A reasonable objection: "I already have a CRM with hundreds of contacts. Isn't that my list?" No, and the difference is the entire argument. A CRM is a record of everyone who ever raised a hand. A scored target list is a deliberate selection of who deserves your hand, ranked, with a cutoff that excludes most of the CRM by design. One is reactive and infinite; the other is proactive and bounded. The CRM grows by accumulation, every download, every event badge, every inbound. The target list grows by displacement, a new account only enters if it beats someone already on it. That displacement rule is what keeps quality from drifting. Without it, every list eventually bloats back toward the 500-prospect spray that the data says loses . If you want the foundational version of this thinking before you build, the LeadOS starter guide walks through ideal-customer definition and qualification from the ground up; if you'd rather pressure-test what you already run, the growth diagnostic will show you where a missing cutoff is quietly costing you win rate.
Section 7
What a worked example looks like
Make it concrete. Take a fractional operations consultant, one person, $180K target year, average engagement $25K-$40K. She needs roughly six to eight live engagements a year. Her old motion: respond to every inbound, attend three events a quarter, send 40 cold emails a week to a list she bought. Busy, scattered, mostly small or mismatched deals, a lot of unpaid scoping calls with companies that ghost. She rebuilds as an 85-Score Cutoff. One list, 100 named operations-heavy companies in two verticals she's served before. She scores them. Fit knocks out 30 immediately, wrong size or wrong stage. Reachability thins another batch, no path in. After scoring, 22 accounts clear 85. Those 22 share a profile: $3M-$8M revenue, recent funding or a new COO (the trigger), a warm path through her network or community, and a demonstrated history of paying for outside help. She ignores the other 78 completely, including some she'd have chased before because they "seemed interesting." For the 22, she does real work: a tailored point of view on each account's specific operational bottleneck, referencing the actual trigger. The math now favors her. She doesn't need a 5% response rate across 500 strangers; she needs to convert a meaningful share of 22 well-chosen, well-researched accounts where she's genuinely differentiated. With concentrated programs winning up to 2-3x more often and best-in-class focus running 25-40% higher win rates than broad demand gen , the path to six engagements out of 22 high-fit accounts is not heroic, it's arithmetic. Each quarter she re-scores: a couple of the 22 close or go cold, a couple of fresh triggers pull new names above the line, and the active set refreshes without ever exceeding 100. Notice what she gave up: the comfortable feeling of a full funnel. Notice what she got: hours back, deeper relationships, bigger deals, and a win rate that no longer depends on luck. That trade, the visible busyness of breadth for the quiet leverage of focus, is the Concentration Dividend in one person's calendar.
Section 8
You're running The 85-Score Cutoff right when…

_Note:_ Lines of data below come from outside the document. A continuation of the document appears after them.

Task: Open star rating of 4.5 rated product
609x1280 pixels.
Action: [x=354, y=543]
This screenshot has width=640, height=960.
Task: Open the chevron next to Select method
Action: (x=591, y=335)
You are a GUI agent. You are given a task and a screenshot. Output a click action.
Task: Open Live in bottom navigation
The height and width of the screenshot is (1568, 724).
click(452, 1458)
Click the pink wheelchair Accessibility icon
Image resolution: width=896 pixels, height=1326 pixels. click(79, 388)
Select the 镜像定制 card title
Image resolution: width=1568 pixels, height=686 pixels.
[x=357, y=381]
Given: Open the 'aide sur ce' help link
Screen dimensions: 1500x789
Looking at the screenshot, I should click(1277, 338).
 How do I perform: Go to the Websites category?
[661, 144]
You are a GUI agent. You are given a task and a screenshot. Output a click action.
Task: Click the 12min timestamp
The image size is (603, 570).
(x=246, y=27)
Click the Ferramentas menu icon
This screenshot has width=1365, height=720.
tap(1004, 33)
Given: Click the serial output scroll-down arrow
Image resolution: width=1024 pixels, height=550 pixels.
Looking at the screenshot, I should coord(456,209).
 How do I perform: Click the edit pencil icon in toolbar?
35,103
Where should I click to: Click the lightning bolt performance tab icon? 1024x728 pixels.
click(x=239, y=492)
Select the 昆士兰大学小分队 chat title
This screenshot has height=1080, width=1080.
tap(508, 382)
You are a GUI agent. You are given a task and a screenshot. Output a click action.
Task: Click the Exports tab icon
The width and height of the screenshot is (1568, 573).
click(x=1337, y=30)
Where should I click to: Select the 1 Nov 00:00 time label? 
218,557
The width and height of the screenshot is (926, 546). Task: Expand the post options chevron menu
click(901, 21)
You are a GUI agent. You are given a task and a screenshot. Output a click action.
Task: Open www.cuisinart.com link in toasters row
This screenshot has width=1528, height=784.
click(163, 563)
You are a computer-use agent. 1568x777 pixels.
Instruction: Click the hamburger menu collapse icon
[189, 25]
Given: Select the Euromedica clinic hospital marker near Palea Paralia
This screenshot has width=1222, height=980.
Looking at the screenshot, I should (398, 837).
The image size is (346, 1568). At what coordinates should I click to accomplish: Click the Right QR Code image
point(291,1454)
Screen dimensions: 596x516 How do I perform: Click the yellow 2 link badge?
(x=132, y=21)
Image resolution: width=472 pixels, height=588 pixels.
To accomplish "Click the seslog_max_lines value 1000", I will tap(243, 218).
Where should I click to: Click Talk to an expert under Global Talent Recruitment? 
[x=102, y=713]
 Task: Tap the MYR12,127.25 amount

You can name your active accounts from memory and explain, in one sentence each, why they cleared 85. Your list is exactly 100 names, and adding one means cutting one, no silent bloat. Nothing below the line gets active effort, and you don't feel guilty about it, because the 70-scorers were never the path. Every account in your active set has a real trigger and a real path in, not just a logo you admire. You re-score on a fixed quarterly cadence, so the list reflects this quarter's reality, not last year's optimism. And when an inbound arrives that scores 72, you can say "not now" without flinching, because you've internalized that your edge over bigger competitors was never breadth. It was the discipline to concentrate everything you have on the accounts that actually fit.